**Exercise brief**
Copy each record exactly, word for word.

Supplied records below:

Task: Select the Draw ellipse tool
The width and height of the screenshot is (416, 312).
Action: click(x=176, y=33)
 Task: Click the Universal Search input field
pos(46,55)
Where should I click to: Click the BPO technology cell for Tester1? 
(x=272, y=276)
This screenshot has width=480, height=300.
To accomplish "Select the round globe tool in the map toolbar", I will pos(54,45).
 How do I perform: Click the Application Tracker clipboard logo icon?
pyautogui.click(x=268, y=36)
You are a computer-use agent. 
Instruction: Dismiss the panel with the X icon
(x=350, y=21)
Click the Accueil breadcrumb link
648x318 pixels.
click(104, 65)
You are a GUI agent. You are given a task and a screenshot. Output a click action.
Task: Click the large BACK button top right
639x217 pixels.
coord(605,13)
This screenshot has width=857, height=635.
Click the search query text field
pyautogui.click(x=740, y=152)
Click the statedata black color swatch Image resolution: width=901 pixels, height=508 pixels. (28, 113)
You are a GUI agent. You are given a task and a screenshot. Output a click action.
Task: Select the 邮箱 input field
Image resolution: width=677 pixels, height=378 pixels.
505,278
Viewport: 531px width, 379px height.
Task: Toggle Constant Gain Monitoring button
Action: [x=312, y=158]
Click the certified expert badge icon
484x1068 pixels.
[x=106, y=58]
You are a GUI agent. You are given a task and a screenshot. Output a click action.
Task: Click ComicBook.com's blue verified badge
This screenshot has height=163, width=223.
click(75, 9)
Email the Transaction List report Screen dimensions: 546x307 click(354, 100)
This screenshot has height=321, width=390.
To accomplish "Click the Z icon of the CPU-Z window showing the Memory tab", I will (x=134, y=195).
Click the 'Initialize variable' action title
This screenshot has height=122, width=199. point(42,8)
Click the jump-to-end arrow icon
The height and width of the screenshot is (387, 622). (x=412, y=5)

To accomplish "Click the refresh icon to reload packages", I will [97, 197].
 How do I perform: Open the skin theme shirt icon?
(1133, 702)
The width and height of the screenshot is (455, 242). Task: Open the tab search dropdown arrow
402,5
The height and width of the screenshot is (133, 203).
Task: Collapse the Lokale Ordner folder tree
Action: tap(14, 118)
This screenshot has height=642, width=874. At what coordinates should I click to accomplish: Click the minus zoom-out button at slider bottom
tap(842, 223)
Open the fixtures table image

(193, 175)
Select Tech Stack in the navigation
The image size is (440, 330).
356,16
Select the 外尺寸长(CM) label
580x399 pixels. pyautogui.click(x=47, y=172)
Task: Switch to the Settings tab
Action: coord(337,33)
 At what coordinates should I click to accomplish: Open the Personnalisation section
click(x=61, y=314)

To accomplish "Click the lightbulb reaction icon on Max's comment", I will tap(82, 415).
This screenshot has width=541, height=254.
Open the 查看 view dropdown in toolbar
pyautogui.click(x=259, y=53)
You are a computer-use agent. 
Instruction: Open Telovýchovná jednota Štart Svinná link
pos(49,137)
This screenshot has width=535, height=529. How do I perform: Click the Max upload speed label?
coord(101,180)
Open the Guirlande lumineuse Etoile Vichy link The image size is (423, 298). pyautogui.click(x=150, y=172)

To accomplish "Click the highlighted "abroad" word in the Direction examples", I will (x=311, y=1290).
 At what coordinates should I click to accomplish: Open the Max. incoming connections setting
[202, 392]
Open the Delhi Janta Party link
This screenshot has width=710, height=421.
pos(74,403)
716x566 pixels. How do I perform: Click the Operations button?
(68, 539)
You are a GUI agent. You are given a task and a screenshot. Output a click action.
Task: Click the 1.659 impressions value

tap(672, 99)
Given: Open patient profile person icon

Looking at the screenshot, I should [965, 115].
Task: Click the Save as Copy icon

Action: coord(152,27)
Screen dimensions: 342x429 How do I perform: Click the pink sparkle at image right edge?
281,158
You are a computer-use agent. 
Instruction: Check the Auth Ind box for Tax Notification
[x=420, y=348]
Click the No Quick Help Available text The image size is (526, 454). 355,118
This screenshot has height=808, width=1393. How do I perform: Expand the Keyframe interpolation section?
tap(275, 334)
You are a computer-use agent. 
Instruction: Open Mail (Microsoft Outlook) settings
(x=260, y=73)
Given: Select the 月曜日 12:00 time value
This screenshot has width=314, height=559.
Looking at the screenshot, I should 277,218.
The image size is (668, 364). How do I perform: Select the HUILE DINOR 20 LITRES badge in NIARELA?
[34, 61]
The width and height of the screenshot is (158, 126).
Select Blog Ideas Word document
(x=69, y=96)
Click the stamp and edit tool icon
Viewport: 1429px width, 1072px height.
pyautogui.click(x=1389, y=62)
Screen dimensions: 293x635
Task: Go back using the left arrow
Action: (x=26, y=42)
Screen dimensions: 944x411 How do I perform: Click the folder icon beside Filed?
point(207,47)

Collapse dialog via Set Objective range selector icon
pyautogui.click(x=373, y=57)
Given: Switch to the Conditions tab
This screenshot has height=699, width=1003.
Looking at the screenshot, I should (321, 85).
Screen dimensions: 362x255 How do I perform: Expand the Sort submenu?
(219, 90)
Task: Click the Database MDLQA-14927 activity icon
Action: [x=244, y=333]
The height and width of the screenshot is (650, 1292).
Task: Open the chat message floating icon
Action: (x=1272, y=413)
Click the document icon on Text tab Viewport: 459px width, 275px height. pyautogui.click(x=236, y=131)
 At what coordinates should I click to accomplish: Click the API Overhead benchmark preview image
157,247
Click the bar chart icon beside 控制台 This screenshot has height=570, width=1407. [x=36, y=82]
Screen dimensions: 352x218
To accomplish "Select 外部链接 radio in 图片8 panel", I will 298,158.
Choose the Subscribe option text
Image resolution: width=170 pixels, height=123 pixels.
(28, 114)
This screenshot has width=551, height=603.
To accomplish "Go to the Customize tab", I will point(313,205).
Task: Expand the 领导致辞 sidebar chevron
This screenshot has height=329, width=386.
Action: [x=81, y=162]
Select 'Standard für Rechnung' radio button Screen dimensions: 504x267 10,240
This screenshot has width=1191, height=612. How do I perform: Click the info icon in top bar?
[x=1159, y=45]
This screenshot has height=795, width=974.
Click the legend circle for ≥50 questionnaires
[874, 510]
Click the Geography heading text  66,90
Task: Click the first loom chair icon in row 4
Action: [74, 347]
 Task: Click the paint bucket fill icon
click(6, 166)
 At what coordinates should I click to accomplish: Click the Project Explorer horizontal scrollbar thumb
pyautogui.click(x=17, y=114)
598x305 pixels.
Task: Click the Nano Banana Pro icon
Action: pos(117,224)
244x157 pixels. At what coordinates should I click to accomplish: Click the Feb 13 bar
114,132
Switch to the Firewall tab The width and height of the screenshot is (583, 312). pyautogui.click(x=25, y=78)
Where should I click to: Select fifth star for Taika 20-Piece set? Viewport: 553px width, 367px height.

End of Supplied records.

**Your response**
Task: Select the Draw ellipse tool
The width and height of the screenshot is (416, 312).
Action: click(x=176, y=33)
 Task: Click the Universal Search input field
pos(46,55)
Where should I click to: Click the BPO technology cell for Tester1? 
(x=272, y=276)
This screenshot has width=480, height=300.
To accomplish "Select the round globe tool in the map toolbar", I will pos(54,45).
 How do I perform: Click the Application Tracker clipboard logo icon?
pyautogui.click(x=268, y=36)
You are a computer-use agent. 
Instruction: Dismiss the panel with the X icon
(x=350, y=21)
Click the Accueil breadcrumb link
648x318 pixels.
click(104, 65)
You are a GUI agent. You are given a task and a screenshot. Output a click action.
Task: Click the large BACK button top right
639x217 pixels.
coord(605,13)
This screenshot has width=857, height=635.
Click the search query text field
pyautogui.click(x=740, y=152)
Click the statedata black color swatch Image resolution: width=901 pixels, height=508 pixels. (28, 113)
You are a GUI agent. You are given a task and a screenshot. Output a click action.
Task: Select the 邮箱 input field
Image resolution: width=677 pixels, height=378 pixels.
505,278
Viewport: 531px width, 379px height.
Task: Toggle Constant Gain Monitoring button
Action: [x=312, y=158]
Click the certified expert badge icon
484x1068 pixels.
[x=106, y=58]
You are a GUI agent. You are given a task and a screenshot. Output a click action.
Task: Click ComicBook.com's blue verified badge
This screenshot has height=163, width=223.
click(75, 9)
Email the Transaction List report Screen dimensions: 546x307 click(354, 100)
This screenshot has height=321, width=390.
To accomplish "Click the Z icon of the CPU-Z window showing the Memory tab", I will (x=134, y=195).
Click the 'Initialize variable' action title
This screenshot has height=122, width=199. point(42,8)
Click the jump-to-end arrow icon
The height and width of the screenshot is (387, 622). (x=412, y=5)

To accomplish "Click the refresh icon to reload packages", I will [97, 197].
 How do I perform: Open the skin theme shirt icon?
(1133, 702)
The width and height of the screenshot is (455, 242). Task: Open the tab search dropdown arrow
402,5
The height and width of the screenshot is (133, 203).
Task: Collapse the Lokale Ordner folder tree
Action: tap(14, 118)
This screenshot has height=642, width=874. At what coordinates should I click to accomplish: Click the minus zoom-out button at slider bottom
tap(842, 223)
Open the fixtures table image

(193, 175)
Select Tech Stack in the navigation
The image size is (440, 330).
356,16
Select the 外尺寸长(CM) label
580x399 pixels. pyautogui.click(x=47, y=172)
Task: Switch to the Settings tab
Action: coord(337,33)
 At what coordinates should I click to accomplish: Open the Personnalisation section
click(x=61, y=314)

To accomplish "Click the lightbulb reaction icon on Max's comment", I will tap(82, 415).
This screenshot has width=541, height=254.
Open the 查看 view dropdown in toolbar
pyautogui.click(x=259, y=53)
You are a computer-use agent. 
Instruction: Open Telovýchovná jednota Štart Svinná link
pos(49,137)
This screenshot has width=535, height=529. How do I perform: Click the Max upload speed label?
coord(101,180)
Open the Guirlande lumineuse Etoile Vichy link The image size is (423, 298). pyautogui.click(x=150, y=172)

To accomplish "Click the highlighted "abroad" word in the Direction examples", I will (x=311, y=1290).
 At what coordinates should I click to accomplish: Open the Max. incoming connections setting
[202, 392]
Open the Delhi Janta Party link
This screenshot has width=710, height=421.
pos(74,403)
716x566 pixels. How do I perform: Click the Operations button?
(68, 539)
You are a GUI agent. You are given a task and a screenshot. Output a click action.
Task: Click the 1.659 impressions value

tap(672, 99)
Given: Open patient profile person icon

Looking at the screenshot, I should [965, 115].
Task: Click the Save as Copy icon

Action: coord(152,27)
Screen dimensions: 342x429 How do I perform: Click the pink sparkle at image right edge?
281,158
You are a computer-use agent. 
Instruction: Check the Auth Ind box for Tax Notification
[x=420, y=348]
Click the No Quick Help Available text The image size is (526, 454). 355,118
This screenshot has height=808, width=1393. How do I perform: Expand the Keyframe interpolation section?
tap(275, 334)
You are a computer-use agent. 
Instruction: Open Mail (Microsoft Outlook) settings
(x=260, y=73)
Given: Select the 月曜日 12:00 time value
This screenshot has width=314, height=559.
Looking at the screenshot, I should 277,218.
The image size is (668, 364). How do I perform: Select the HUILE DINOR 20 LITRES badge in NIARELA?
[34, 61]
The width and height of the screenshot is (158, 126).
Select Blog Ideas Word document
(x=69, y=96)
Click the stamp and edit tool icon
Viewport: 1429px width, 1072px height.
pyautogui.click(x=1389, y=62)
Screen dimensions: 293x635
Task: Go back using the left arrow
Action: (x=26, y=42)
Screen dimensions: 944x411 How do I perform: Click the folder icon beside Filed?
point(207,47)

Collapse dialog via Set Objective range selector icon
pyautogui.click(x=373, y=57)
Given: Switch to the Conditions tab
This screenshot has height=699, width=1003.
Looking at the screenshot, I should (321, 85).
Screen dimensions: 362x255 How do I perform: Expand the Sort submenu?
(219, 90)
Task: Click the Database MDLQA-14927 activity icon
Action: [x=244, y=333]
The height and width of the screenshot is (650, 1292).
Task: Open the chat message floating icon
Action: (x=1272, y=413)
Click the document icon on Text tab Viewport: 459px width, 275px height. pyautogui.click(x=236, y=131)
 At what coordinates should I click to accomplish: Click the API Overhead benchmark preview image
157,247
Click the bar chart icon beside 控制台 This screenshot has height=570, width=1407. [x=36, y=82]
Screen dimensions: 352x218
To accomplish "Select 外部链接 radio in 图片8 panel", I will 298,158.
Choose the Subscribe option text
Image resolution: width=170 pixels, height=123 pixels.
(28, 114)
This screenshot has width=551, height=603.
To accomplish "Go to the Customize tab", I will point(313,205).
Task: Expand the 领导致辞 sidebar chevron
This screenshot has height=329, width=386.
Action: [x=81, y=162]
Select 'Standard für Rechnung' radio button Screen dimensions: 504x267 10,240
This screenshot has width=1191, height=612. How do I perform: Click the info icon in top bar?
[x=1159, y=45]
This screenshot has height=795, width=974.
Click the legend circle for ≥50 questionnaires
[874, 510]
Click the Geography heading text  66,90
Task: Click the first loom chair icon in row 4
Action: [74, 347]
 Task: Click the paint bucket fill icon
click(6, 166)
 At what coordinates should I click to accomplish: Click the Project Explorer horizontal scrollbar thumb
pyautogui.click(x=17, y=114)
598x305 pixels.
Task: Click the Nano Banana Pro icon
Action: pos(117,224)
244x157 pixels. At what coordinates should I click to accomplish: Click the Feb 13 bar
114,132
Switch to the Firewall tab The width and height of the screenshot is (583, 312). pyautogui.click(x=25, y=78)
Where should I click to: Select fifth star for Taika 20-Piece set? Viewport: 553px width, 367px height.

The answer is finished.